Due to tools restrictions I am unable to see the whole picture when looking at the backlink profile, I have listed below some findings with the data that I can access.
Observations: From an initial scan over the anchor text (from the data that I can see), it looks to be a good mixture of variations of branded anchor text. I have put an image below of the top 20 anchor text for reference:
As you can see, there are no immediate threats in this list above, although there are some that we would like to take a deeper look at e.g. “299”, 63282.jacamo.co.uk” etc to ensure nothing is too spammy.
On the whole, the anchor text that is used is largely brand / product specific, although there are a couple more that refer to wallpaper downloads e.g. “get free high quality hd wallpapers hairstyle cuts for men” that we would usually disavow.
The threats are more from the lower quality directories that are currently linking to the site.
Observations: A large portion of the historic links are from the website thefashionexaminer.wordpress.com – these all appear ok and this website does appear to have topical relevance.

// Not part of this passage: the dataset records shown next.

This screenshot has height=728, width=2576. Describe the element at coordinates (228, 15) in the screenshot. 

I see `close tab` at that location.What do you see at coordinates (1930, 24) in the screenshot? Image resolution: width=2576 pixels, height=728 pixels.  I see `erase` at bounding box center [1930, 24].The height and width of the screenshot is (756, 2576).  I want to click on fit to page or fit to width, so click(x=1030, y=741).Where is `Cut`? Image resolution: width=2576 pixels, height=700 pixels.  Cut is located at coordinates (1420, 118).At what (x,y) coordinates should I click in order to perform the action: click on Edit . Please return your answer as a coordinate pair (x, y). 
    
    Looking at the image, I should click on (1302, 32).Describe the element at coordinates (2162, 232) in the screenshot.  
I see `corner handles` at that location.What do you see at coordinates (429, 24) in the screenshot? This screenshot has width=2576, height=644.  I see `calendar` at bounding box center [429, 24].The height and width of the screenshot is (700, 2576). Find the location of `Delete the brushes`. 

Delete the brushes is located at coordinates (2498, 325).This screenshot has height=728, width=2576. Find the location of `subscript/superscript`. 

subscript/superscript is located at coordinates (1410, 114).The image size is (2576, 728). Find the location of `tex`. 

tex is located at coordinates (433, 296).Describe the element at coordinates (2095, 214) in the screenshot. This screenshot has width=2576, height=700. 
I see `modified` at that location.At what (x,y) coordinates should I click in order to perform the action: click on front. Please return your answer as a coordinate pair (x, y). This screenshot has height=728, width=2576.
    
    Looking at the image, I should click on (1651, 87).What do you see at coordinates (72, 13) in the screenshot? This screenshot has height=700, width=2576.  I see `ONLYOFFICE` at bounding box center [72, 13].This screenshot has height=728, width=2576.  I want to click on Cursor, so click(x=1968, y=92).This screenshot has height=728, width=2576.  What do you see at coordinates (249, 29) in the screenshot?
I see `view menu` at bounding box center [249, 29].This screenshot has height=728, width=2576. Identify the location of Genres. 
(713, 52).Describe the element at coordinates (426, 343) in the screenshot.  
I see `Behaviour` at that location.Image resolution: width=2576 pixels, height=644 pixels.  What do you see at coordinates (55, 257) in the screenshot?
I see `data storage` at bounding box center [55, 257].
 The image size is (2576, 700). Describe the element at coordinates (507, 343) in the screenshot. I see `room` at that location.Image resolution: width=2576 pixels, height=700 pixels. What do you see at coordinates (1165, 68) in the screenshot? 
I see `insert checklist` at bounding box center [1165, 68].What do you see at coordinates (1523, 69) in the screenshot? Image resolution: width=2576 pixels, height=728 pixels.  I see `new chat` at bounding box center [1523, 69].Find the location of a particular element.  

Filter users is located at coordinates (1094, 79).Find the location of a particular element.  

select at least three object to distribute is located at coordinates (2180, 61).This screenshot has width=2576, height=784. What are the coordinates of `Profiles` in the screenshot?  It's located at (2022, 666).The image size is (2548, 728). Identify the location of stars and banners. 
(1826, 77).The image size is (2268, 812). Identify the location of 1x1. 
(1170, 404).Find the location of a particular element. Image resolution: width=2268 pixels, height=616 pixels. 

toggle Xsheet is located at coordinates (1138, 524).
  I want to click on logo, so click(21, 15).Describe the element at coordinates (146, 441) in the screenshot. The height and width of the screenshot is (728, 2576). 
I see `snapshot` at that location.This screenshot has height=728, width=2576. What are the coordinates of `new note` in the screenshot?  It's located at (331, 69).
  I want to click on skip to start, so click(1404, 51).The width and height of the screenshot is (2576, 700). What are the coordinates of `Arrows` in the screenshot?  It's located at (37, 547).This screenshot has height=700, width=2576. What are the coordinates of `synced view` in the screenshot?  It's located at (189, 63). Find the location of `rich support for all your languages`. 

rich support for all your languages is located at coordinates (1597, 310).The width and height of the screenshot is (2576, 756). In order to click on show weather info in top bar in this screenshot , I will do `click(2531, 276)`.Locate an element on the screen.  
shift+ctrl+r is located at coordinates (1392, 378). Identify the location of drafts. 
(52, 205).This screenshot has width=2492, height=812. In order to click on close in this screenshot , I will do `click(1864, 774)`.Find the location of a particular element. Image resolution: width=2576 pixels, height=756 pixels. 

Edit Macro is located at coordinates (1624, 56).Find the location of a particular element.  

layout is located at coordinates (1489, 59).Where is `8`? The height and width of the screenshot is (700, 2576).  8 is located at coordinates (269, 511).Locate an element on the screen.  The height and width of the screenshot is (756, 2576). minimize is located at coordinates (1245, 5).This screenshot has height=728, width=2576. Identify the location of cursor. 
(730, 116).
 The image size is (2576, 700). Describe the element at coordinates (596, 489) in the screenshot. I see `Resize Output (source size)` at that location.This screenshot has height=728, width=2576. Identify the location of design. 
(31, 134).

The link text that is used here is “jacamo mensware online”.
There also appears to be links from coupon websites, these do link to the homepage for the most part, I would also assume because it is a coupon code that the deals will expire at some point so very little value is passed on, meaning these links should not pose much of a threat.
It looks like from the data I can see the recently acquired links are more varied in link type and depth.
As you can see from the below image, it appears as though the majority of the domains linking to the website are from reputable domains.
Observations: There are some backlinks that have become broken, this means the link either redirects to a destination that redirects to a broken page (404) or the target page 404s without it being redirected first.
When this happens, the link equity and authority is lost.
Here you can see the links that are broken: https://drive.google.com/file/d/1gkzyiBjiACaaNTxuTCofp1NJAQoFDHsq/view?usp=sharing
This spreadsheet also allows us to see the number of links and domains that are linking to these URLs and therefore the amount of potential equity loss.
|Recommendations: At this stage, I would usually conduct a deeper analysis if time and tools allow. I would do this to check the overall back health of the profile and take necessary action to redirect / update links and disavow those that could pose problems.|
Why is this Important? If the link profile isn’t cleared up, and good quality links are acquired there is a risk of the website being hit by algorithm updates or even having a manual action put against it. In this instance I would recommend a full link audit and clean up.
Having completed this audit, I’ve identified some areas that Jacamo could look to improve and if I were working on their website this would give us a starting point. However, as mentioned at the start of this audit, there will likely be factors at play that we are unaware of that have led to the current website set up.